— EXERCISE GOAL —
Please copy out the entries below exactly, beginning with the line that contains "Michel Foucault (12, 2054)" and ending with the line that contains "[저작자표시 비영리 변경금지 (새창열림)] (144, 2061)", and include nothing outside that span.
================
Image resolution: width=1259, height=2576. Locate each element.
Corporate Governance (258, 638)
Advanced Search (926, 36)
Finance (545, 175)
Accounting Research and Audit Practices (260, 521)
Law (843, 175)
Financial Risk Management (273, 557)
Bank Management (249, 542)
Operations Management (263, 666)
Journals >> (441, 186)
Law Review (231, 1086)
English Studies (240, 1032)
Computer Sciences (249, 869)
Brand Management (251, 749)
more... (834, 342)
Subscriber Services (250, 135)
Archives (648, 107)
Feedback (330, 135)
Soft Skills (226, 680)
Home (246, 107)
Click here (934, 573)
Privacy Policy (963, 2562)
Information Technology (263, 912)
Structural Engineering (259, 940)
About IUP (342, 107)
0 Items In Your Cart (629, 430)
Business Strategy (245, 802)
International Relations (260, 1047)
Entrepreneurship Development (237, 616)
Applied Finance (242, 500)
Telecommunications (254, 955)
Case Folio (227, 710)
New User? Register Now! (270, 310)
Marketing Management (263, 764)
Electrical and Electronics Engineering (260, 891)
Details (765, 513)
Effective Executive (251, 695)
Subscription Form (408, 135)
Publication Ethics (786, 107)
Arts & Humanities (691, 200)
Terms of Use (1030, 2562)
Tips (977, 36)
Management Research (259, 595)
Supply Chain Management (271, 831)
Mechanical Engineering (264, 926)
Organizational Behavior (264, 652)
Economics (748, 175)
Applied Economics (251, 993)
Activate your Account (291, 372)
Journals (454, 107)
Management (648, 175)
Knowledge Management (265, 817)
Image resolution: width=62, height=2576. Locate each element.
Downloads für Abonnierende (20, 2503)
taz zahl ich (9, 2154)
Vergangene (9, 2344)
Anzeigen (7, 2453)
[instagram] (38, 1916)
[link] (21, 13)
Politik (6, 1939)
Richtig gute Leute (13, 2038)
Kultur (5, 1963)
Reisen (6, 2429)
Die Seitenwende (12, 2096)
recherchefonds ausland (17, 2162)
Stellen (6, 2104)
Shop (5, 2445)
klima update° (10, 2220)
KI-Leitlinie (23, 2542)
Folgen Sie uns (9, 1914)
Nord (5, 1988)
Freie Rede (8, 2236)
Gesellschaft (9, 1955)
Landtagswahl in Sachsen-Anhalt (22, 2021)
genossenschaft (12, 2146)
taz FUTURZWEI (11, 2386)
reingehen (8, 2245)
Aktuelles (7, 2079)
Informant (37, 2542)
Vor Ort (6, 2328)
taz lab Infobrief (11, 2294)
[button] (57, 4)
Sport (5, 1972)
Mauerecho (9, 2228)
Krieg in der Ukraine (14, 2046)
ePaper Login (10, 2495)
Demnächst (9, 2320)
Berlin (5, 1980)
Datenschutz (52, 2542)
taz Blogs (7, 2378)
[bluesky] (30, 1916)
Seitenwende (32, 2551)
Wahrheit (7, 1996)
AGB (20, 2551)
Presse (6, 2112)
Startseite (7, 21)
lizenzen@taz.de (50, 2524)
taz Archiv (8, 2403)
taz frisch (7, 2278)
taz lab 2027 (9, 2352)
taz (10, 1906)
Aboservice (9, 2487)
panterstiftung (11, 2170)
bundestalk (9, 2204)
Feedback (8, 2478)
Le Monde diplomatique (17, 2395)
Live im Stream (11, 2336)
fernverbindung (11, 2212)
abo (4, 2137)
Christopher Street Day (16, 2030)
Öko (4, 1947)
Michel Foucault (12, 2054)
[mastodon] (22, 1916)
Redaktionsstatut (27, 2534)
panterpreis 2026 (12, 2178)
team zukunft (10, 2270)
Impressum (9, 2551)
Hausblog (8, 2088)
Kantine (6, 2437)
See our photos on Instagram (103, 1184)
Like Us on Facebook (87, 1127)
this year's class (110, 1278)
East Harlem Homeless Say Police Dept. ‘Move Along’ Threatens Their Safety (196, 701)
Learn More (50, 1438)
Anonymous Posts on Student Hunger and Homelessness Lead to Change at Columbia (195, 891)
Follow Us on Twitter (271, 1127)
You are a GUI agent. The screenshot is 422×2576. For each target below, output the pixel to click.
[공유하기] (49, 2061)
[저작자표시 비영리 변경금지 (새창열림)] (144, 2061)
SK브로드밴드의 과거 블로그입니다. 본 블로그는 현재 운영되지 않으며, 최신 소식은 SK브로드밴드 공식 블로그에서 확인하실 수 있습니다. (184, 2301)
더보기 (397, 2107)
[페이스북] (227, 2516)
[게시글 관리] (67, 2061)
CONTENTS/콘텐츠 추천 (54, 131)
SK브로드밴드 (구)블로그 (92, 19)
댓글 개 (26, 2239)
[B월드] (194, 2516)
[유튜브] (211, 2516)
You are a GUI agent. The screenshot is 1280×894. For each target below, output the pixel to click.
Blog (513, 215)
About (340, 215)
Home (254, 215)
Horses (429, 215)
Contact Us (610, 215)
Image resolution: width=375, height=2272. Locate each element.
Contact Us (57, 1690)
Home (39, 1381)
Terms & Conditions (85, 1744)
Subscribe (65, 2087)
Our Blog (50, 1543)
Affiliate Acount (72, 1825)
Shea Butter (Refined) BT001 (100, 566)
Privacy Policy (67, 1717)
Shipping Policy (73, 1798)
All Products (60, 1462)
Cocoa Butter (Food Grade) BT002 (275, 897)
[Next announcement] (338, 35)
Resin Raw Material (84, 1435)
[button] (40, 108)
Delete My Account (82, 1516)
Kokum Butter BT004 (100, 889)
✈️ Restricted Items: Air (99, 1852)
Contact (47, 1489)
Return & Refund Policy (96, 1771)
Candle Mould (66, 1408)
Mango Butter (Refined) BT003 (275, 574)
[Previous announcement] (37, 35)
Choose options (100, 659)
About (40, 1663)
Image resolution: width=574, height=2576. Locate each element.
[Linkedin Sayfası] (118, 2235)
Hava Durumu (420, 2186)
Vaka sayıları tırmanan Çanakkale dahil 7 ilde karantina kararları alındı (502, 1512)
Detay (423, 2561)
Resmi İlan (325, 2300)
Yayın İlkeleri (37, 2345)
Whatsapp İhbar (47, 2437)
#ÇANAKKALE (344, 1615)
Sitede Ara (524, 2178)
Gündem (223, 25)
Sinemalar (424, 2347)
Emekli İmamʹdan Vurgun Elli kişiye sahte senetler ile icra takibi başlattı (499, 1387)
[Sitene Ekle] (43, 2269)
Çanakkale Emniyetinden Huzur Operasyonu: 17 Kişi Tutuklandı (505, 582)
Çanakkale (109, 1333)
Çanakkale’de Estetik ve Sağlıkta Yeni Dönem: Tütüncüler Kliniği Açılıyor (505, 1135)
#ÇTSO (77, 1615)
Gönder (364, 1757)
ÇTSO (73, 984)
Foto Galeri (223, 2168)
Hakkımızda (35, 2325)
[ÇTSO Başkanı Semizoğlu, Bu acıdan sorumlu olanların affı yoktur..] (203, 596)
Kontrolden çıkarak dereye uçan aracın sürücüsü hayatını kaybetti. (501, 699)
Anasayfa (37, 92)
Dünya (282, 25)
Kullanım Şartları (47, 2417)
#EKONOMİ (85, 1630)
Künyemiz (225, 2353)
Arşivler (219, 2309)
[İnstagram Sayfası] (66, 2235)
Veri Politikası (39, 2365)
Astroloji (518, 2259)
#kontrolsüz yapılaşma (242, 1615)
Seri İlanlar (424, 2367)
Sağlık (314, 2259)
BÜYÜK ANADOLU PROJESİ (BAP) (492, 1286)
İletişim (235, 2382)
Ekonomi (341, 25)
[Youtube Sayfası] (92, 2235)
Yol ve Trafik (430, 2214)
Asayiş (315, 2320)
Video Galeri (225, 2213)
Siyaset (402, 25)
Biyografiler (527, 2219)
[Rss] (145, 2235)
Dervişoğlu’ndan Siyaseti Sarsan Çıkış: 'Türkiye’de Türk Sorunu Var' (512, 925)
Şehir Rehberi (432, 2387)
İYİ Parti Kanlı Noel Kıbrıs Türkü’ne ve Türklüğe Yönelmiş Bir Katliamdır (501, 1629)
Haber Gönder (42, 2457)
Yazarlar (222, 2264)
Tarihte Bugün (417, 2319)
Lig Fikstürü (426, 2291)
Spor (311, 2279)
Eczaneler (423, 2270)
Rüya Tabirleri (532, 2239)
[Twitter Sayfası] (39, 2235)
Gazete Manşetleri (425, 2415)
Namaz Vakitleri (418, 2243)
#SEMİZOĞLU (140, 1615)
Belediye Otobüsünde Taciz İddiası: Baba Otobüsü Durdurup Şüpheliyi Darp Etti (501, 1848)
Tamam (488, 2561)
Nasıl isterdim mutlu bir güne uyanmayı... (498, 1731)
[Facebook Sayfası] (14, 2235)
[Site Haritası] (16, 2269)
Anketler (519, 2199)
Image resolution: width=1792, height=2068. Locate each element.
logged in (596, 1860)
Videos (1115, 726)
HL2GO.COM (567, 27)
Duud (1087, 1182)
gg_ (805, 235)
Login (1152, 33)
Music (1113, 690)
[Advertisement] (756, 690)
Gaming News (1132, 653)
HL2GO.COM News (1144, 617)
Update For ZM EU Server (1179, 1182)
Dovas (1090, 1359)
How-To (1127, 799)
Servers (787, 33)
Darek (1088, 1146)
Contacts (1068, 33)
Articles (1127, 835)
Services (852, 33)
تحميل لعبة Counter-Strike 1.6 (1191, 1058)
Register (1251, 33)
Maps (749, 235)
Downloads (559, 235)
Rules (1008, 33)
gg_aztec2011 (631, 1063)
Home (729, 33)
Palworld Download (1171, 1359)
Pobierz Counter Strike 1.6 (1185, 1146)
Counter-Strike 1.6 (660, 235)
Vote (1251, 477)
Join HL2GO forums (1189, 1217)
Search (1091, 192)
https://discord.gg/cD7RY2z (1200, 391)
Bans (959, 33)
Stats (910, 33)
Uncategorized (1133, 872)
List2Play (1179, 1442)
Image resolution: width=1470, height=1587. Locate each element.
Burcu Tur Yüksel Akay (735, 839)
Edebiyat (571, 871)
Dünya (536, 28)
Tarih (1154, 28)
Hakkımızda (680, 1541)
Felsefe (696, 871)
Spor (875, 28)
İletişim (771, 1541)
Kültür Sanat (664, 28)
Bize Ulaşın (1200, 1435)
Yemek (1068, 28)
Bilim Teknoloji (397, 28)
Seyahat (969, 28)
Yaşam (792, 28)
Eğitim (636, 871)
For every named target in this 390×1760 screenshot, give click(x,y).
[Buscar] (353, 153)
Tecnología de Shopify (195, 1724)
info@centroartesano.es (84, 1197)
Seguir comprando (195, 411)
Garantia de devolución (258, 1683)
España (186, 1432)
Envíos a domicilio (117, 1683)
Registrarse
================
— COMPLETED TASK —
Michel Foucault (12, 2054)
[mastodon] (22, 1916)
Redaktionsstatut (27, 2534)
panterpreis 2026 (12, 2178)
team zukunft (10, 2270)
Impressum (9, 2551)
Hausblog (8, 2088)
Kantine (6, 2437)
See our photos on Instagram (103, 1184)
Like Us on Facebook (87, 1127)
this year's class (110, 1278)
East Harlem Homeless Say Police Dept. ‘Move Along’ Threatens Their Safety (196, 701)
Learn More (50, 1438)
Anonymous Posts on Student Hunger and Homelessness Lead to Change at Columbia (195, 891)
Follow Us on Twitter (271, 1127)
You are a GUI agent. The screenshot is 422×2576. For each target below, output the pixel to click.
[공유하기] (49, 2061)
[저작자표시 비영리 변경금지 (새창열림)] (144, 2061)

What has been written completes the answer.